A few days earlier I was in a woman's washroom at the Charlotte, NC, airport. This washroom had a large jolly greeter with a very loud voice: "GOOD AFTERNOON, WELCOME TO CHARLOTTE.  HAVE A GOD-BLESSING DAY. GOD BLESS, BE SAFE GIRLS, GOD BLESS, GOD BLESS, GOD BLESS, LADIES ONCE AGAIN, GOD BLESS.  GOD BLESS, GOD BLESS, GOD BLESS GIRLS, HAVE A GOD-BLESSING DAY."  I'm not really sure what else she did besides bless people or perhaps watch their luggage while they went in a cubicle (where I hid from her booming voice and scribbled down her words verbatim).  As I was leaving, I noticed her tip jar and stuffed in a dollar. She then blessed me a few more times. Clearly this godly marketing tool was working.

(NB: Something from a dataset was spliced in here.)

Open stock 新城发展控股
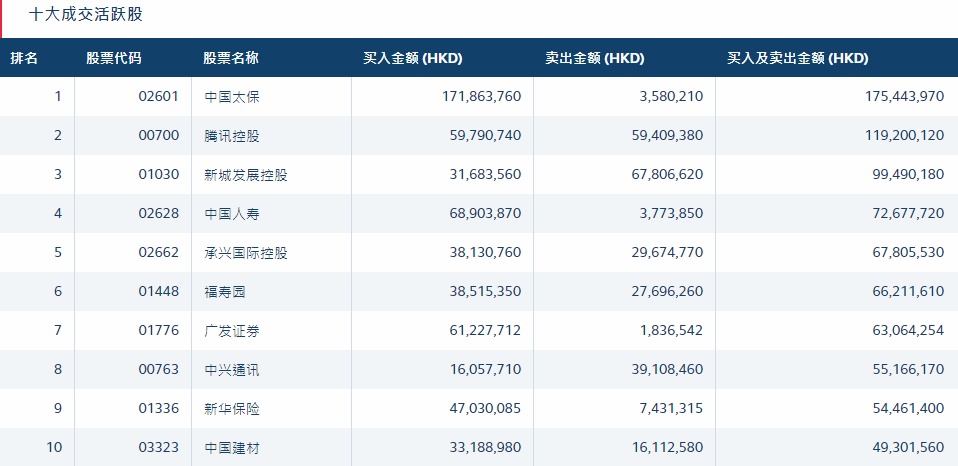The height and width of the screenshot is (466, 958). coord(246,175)
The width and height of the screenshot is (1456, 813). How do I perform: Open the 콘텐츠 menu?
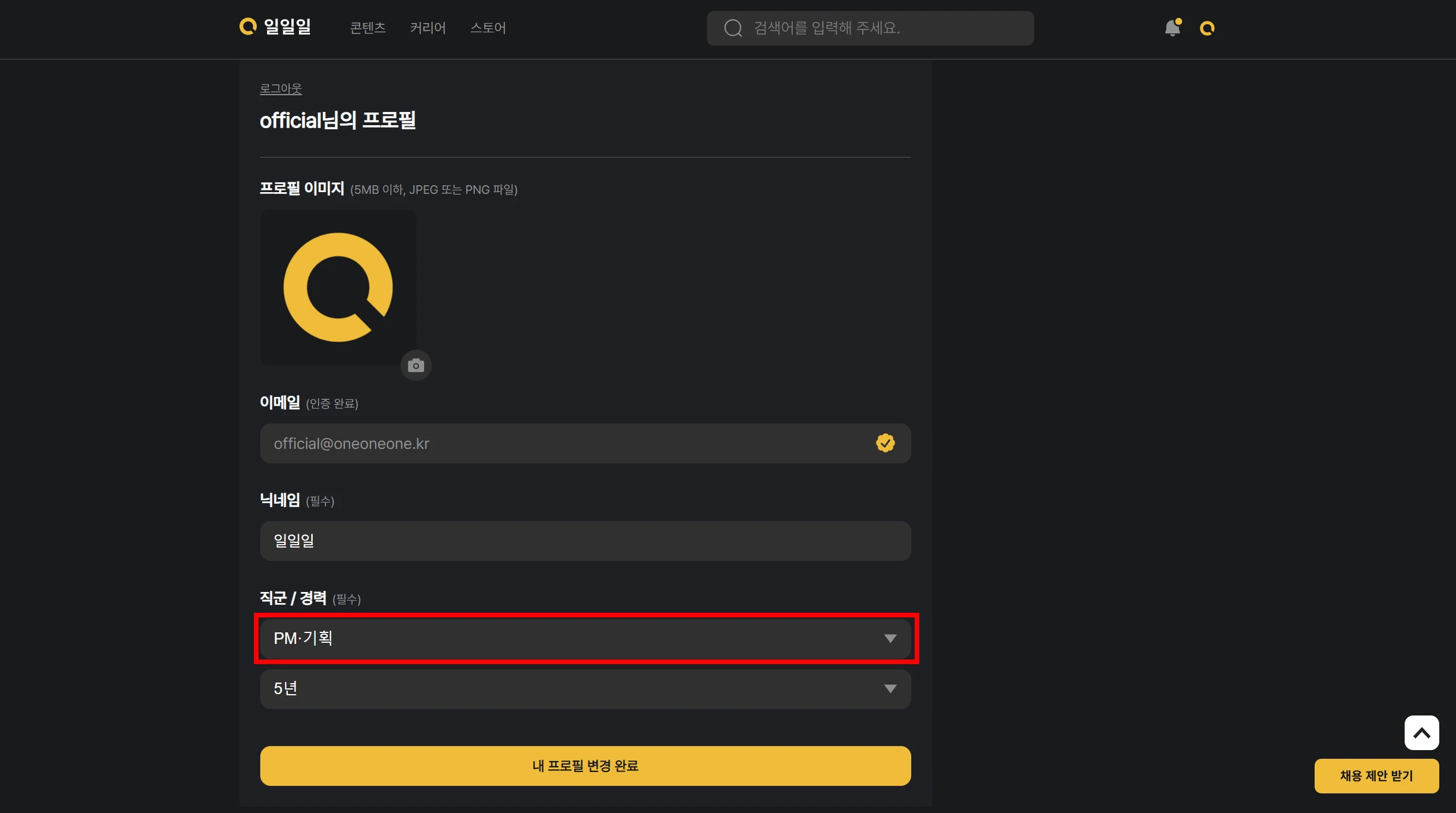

Maybe I'm becoming more tolerant.  One Sunday morning some years ago, I was on a bus travelling from Hamilton to Toronto, normally a 50-minute trip.  A woman stood up at the front of the bus and began preaching, entreating us to repent and accept Jesus.  I yelled, "Driver, can we have some quiet."  The bus driver asked the woman to sit down, but she kept preaching, mentioning also that the unrepentant woman (me) would surely face God's wrath.  The driver pulled off the highway to a police station.

The officers came on board and escorted the woman off.  I hope she had a God-blessing day.  This added at least 20 minutes to our trip and I had to face the wrath of the other passengers.  The bus driver said that she preached on the bus every week.  Sometimes passengers slept through it.  Sometimes they resented being a captive audience.  In those cases, he turned her over to the police.

What would you do?  Sit back and repent or loudly protest?

Wednesday, April 3, 2013

Is There a Silver Lining in This Personality Disorder Playbook?

A friend of mine, Chip, has the following qualities:  funny, witty, creative, smart, helpful, warm, generous,
and talkative.

Let's call these his ermine characteristics.

At other times he can be angry, very angry, irrational, arrogant, nasty, argumentative, rigid, and silent.  Let's call these his weasel characteristics.

The ermine is white in winter blending in with the snowy landscape.  When its fur turns brown in spring, it is called a weasel or stoat.  Same beast, different colourings.  They change to protect themselves from predators.  Perhaps Chip changes for the same reason.  I don't know.

In the 13 years that I have known Chip, from time to time, his weasel side would emerge.  He mostly stayed in when that happened, aware that he could be "moody" - his word.

When he's in a good mood, Ermine Chip refuses to talk about weasel behaviour and would immediately get weaselly when I try.  When he's in a bad mood, Weasel Chip does not seem self-reflective at all.  It is impossible to have a two-sided conversation with Weasel.  He does all the proclaiming, and whatever is going on is everyone else's fault.  Always.  In fact, even supportive, kind words said to Weasel are met with hostility.

Sometimes Weasel would take over so that Ermine went into exile for days and months.  Chip would seem to have a personality change and be almost unrecognizable.  During one of these times, I took Chip to a psychiatric facility.  They fed him and kept him for a week, eventually letting him out in much the same state he went in.  It took about a year, and the Chip I knew and loved gradually came back.

You may know people who somehow stumbled into adulthood with an undiagnosed mental illness.  They may be self-medicating with drugs or alcohol.  Having seen One Flew Over the Cuckoo's Nest, they fear and reject psychiatric help.  They are suffering, but won't acknowledge it.

When I ask Chip how I can help, he says, "Love me," but that's getting harder and harder to do.

Have you been in a situation like this?  What happened?